_Work instruction_:
Exactly the lines from the top of the records below through the one containing "Screen dimensions: 2464x1367" must be set down, with no line added or dropped.

_Given entries_:
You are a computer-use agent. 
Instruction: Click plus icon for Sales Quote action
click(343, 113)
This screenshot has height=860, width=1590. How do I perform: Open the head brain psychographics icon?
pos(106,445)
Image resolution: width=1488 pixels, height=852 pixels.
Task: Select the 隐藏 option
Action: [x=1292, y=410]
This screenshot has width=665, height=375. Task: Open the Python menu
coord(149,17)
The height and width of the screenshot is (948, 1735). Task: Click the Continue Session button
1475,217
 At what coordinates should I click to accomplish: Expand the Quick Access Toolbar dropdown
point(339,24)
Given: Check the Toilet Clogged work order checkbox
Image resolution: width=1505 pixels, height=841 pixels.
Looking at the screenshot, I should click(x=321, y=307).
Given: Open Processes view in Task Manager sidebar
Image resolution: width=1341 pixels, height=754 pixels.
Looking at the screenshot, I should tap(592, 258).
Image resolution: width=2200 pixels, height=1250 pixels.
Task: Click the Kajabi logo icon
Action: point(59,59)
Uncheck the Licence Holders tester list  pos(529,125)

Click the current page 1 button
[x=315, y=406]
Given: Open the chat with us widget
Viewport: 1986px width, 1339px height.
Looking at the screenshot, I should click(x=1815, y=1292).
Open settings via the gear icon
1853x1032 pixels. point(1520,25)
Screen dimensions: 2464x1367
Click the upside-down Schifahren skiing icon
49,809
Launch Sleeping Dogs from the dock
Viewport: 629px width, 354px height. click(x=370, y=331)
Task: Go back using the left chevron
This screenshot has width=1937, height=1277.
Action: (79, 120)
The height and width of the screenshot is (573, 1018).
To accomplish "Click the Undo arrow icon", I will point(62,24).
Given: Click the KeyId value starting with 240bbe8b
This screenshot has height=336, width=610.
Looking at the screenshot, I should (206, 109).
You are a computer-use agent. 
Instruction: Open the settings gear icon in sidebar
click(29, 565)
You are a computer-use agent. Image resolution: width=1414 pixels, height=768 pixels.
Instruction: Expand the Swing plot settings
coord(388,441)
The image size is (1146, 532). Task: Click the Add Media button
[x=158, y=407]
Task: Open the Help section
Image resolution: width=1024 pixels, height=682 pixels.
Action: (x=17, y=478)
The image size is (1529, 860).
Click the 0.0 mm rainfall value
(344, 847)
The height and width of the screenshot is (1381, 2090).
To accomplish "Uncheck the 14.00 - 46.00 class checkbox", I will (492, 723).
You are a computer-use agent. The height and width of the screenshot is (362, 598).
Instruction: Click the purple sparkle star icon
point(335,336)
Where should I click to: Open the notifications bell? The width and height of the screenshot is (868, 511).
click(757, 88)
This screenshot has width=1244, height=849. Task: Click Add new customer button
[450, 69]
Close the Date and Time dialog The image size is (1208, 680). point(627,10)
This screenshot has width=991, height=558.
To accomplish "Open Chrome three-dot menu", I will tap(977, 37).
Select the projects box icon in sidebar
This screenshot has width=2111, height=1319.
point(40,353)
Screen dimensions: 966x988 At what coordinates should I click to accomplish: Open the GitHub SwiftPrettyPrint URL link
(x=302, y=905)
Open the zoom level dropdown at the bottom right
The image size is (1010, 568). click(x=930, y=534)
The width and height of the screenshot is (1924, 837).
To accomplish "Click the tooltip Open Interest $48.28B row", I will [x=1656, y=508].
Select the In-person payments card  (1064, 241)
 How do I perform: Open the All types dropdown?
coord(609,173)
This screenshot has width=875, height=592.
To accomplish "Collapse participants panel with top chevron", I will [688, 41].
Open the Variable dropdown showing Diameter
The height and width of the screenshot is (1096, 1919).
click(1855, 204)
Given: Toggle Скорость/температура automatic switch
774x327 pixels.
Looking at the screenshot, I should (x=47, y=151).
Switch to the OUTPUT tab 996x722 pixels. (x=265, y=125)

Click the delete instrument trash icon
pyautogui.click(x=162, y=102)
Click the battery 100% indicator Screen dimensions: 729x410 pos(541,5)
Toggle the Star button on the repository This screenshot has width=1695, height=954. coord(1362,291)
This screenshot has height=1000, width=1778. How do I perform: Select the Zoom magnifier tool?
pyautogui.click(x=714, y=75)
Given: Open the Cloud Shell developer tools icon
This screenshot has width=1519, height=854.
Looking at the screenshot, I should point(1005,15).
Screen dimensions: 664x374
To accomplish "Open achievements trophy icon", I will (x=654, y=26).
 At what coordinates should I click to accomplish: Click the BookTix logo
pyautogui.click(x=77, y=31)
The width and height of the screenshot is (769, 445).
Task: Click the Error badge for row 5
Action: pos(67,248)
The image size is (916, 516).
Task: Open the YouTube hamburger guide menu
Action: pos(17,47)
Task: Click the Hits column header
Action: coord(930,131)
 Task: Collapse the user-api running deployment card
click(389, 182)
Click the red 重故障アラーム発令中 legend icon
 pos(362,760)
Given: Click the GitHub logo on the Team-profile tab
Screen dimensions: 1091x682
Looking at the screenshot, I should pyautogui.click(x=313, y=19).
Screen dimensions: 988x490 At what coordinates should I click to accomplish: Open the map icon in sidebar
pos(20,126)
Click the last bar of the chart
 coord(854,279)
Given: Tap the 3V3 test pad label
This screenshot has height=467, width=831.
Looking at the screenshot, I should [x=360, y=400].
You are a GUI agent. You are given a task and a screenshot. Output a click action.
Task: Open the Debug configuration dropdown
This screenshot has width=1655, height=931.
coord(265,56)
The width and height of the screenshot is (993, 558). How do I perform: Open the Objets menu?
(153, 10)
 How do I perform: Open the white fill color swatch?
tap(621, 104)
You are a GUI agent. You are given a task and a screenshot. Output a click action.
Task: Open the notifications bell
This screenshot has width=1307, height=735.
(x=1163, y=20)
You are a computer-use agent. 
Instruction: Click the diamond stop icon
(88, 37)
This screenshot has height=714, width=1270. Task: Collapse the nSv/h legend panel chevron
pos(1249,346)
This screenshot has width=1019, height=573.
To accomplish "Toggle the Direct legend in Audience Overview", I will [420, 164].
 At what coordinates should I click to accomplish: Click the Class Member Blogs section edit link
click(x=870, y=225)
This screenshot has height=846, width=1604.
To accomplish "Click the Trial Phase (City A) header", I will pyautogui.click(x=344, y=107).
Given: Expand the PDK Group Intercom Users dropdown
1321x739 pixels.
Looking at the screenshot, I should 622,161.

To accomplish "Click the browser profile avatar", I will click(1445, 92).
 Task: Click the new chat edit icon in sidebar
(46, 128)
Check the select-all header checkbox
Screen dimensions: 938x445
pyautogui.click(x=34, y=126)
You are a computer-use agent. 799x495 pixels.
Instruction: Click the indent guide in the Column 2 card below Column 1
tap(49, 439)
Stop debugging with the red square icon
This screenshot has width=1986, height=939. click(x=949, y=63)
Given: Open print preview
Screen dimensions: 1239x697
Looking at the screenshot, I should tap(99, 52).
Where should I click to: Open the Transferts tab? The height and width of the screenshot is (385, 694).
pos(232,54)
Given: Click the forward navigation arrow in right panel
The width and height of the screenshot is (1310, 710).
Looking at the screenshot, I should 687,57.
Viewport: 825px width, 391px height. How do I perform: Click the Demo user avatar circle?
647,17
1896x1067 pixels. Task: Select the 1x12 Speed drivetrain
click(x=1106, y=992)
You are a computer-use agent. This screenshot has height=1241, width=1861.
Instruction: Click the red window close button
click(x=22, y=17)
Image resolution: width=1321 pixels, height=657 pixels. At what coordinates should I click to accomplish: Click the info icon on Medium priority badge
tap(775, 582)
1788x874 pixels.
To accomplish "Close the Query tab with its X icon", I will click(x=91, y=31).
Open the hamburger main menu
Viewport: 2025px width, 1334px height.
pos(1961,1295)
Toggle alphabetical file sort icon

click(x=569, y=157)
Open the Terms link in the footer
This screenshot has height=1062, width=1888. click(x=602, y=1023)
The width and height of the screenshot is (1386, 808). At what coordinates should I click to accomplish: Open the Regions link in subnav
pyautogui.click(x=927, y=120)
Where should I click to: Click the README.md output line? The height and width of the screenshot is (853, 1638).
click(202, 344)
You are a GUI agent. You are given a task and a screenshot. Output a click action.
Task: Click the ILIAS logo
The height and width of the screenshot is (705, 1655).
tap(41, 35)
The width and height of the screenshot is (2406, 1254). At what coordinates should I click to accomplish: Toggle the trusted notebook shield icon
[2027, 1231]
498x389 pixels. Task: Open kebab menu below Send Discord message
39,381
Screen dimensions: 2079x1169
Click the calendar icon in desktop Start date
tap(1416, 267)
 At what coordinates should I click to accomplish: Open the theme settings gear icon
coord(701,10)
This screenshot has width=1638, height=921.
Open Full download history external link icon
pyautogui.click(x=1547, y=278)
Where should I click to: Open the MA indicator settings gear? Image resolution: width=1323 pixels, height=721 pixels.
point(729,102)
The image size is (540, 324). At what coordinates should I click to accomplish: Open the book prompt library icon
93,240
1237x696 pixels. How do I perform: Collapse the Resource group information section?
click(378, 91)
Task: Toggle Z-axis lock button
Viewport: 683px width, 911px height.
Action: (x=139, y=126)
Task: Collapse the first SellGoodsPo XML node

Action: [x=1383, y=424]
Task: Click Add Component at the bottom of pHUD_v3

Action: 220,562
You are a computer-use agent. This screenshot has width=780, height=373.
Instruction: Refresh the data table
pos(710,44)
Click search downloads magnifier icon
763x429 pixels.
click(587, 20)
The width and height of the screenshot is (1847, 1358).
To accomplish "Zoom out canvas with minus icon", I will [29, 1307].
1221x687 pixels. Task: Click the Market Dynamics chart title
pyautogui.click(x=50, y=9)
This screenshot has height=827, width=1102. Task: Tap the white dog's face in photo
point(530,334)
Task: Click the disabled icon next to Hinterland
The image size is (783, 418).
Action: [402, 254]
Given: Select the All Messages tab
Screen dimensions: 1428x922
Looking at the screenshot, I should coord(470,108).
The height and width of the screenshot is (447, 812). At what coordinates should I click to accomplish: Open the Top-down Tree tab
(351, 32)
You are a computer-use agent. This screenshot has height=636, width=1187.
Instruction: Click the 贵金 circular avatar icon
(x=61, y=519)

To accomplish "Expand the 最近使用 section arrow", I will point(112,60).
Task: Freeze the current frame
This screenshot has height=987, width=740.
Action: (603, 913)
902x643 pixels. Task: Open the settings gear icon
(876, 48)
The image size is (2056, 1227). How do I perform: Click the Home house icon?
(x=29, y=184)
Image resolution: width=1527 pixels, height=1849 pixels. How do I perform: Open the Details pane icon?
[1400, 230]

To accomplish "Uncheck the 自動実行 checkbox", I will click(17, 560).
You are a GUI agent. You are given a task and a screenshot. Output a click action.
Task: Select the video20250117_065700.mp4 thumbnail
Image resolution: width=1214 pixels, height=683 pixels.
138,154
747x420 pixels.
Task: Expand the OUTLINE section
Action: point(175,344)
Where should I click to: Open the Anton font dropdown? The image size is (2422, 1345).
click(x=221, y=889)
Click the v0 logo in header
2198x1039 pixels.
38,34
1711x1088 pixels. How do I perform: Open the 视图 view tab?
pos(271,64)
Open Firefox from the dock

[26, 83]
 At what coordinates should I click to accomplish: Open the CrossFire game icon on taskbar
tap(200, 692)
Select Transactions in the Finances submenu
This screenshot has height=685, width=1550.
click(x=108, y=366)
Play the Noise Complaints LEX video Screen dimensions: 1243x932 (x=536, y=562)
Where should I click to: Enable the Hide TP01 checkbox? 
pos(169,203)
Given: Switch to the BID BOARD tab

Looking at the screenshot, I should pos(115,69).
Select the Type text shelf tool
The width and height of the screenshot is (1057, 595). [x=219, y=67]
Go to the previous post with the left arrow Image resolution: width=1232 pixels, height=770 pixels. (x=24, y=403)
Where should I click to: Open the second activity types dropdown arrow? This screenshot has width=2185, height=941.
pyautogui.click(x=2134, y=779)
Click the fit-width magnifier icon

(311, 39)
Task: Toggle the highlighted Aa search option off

_Your response_:
You are a computer-use agent. 
Instruction: Click plus icon for Sales Quote action
click(343, 113)
This screenshot has height=860, width=1590. How do I perform: Open the head brain psychographics icon?
pos(106,445)
Image resolution: width=1488 pixels, height=852 pixels.
Task: Select the 隐藏 option
Action: [x=1292, y=410]
This screenshot has width=665, height=375. Task: Open the Python menu
coord(149,17)
The height and width of the screenshot is (948, 1735). Task: Click the Continue Session button
1475,217
 At what coordinates should I click to accomplish: Expand the Quick Access Toolbar dropdown
point(339,24)
Given: Check the Toilet Clogged work order checkbox
Image resolution: width=1505 pixels, height=841 pixels.
Looking at the screenshot, I should click(x=321, y=307).
Given: Open Processes view in Task Manager sidebar
Image resolution: width=1341 pixels, height=754 pixels.
Looking at the screenshot, I should tap(592, 258).
Image resolution: width=2200 pixels, height=1250 pixels.
Task: Click the Kajabi logo icon
Action: point(59,59)
Uncheck the Licence Holders tester list  pos(529,125)

Click the current page 1 button
[x=315, y=406]
Given: Open the chat with us widget
Viewport: 1986px width, 1339px height.
Looking at the screenshot, I should click(x=1815, y=1292).
Open settings via the gear icon
1853x1032 pixels. point(1520,25)
Screen dimensions: 2464x1367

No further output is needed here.